Is AI at odds with the scientific method? I listened to a Podcast interviewing a CEO of an AI company the other day, and (leaving out identification) he said that “AI is the scientific method turned inside out…the scientific method….has been used to build literally everything in our lives – literally everything – nothing in our lives was built with a statistical model – not one thing – not one thing…” In other words, I heard that he was suggesting that AI is at odds with the scientific method.

Hmmm…well, I would disagree that AI turns the scientific method inside out. I would argue that the methods are complementary, and not only that, but that AI is an automated step within the traditional scientific method. AI, and more specifically machine learning, recognizes patterns. This is the first step of the scientific method.

AI vs. The Scientific Method

Traditionally, a human would notice a pattern as the first step in the scientific method. For example, a doctor might recognize a pattern in which the adults she is treating seem to have more health ailments when the adults also report having experienced childhood trauma, as Nadine Burke Harris, California’s Surgeon General, observed. Asking the question, “does childhood trauma have an impact on adult physical health” helps formulate the hypothesis “yes it does.” Next, experimental (gold standard randomized controlled trials) or quasi-experimental (more often in the case of retrospective observational studies) are used to control for other possible causes and confounders to test the hypothesis. A controlled statistical model (yes, statistical models are a tradition in a scientific method) then estimates the various contribution that traumas have on physical health.

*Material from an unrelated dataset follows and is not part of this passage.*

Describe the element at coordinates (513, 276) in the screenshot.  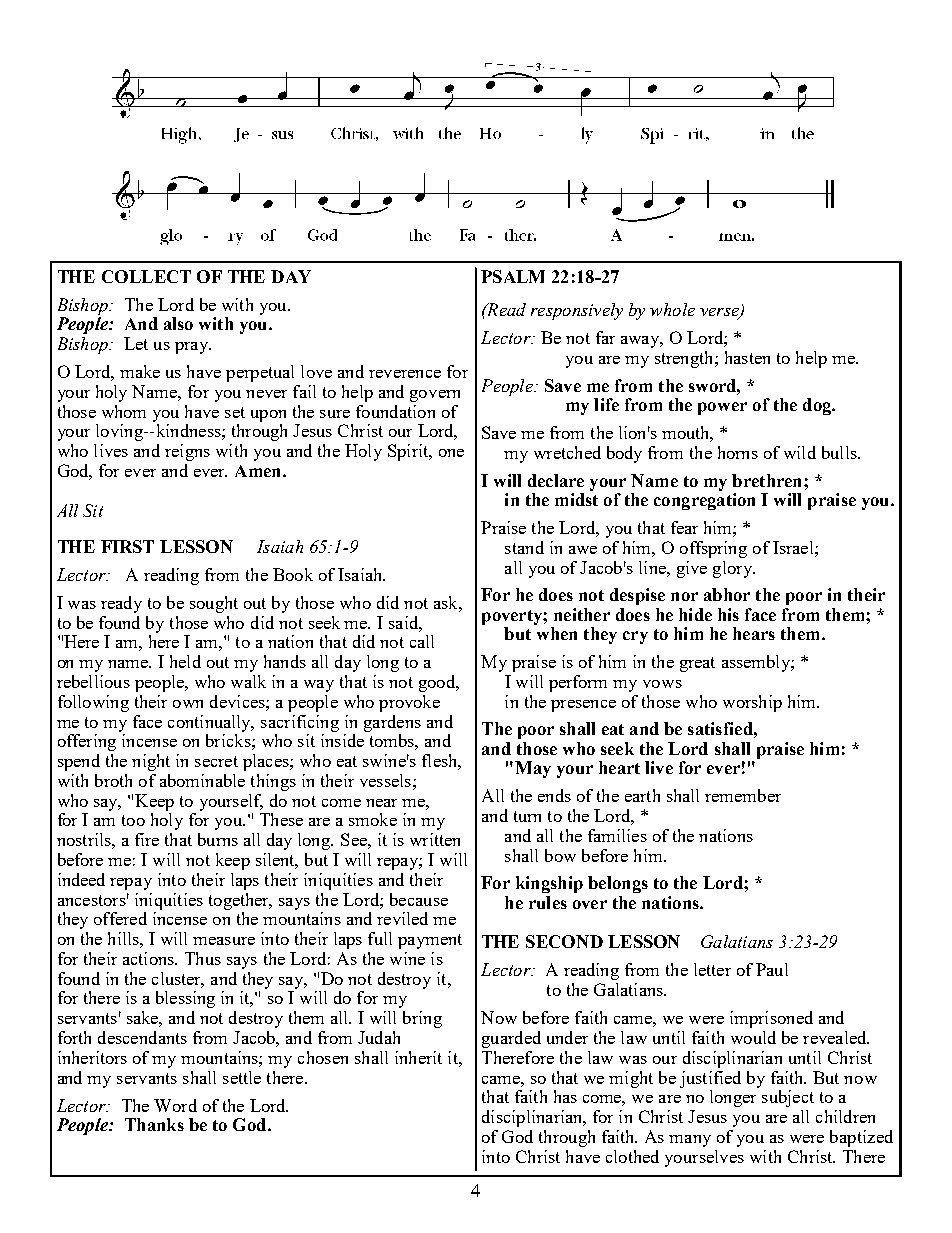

So where does AI fit? First, it can generate a massive amount of “observations,” which is the first step in the scientific method. Relying on a human to recognize patterns when data has already stored these patterns, likely for years, is inefficient. AI will also recognize more complex patterns than a human might. A challenge is that it will recognize *a lot* of patterns. However, AI can also help prioritize the patterns based on potential impact and importance, helping to identify which patterns to test first.

AI can also be use to predict future outcomes. While the scientific method is more concerned with the “Why,” AI focuses on the “What” as the why in AI is often a black box. It is true that correlation is not causality, but it is also true that the best predictor of the future is the past. The caution and challenge here is to not use AI in such a way as to repeat past mistakes, such as institutional bias…but this can be carefully and thoughtfully addressed.

As more and more data amasses, we will find patterns in entire populations. The patterns are real – why the patterns occur is the question. Implementing the strengths of all approaches and marrying them where it makes sense will result in more efficient and productive science. AI is a foundation of a more efficient scientific method.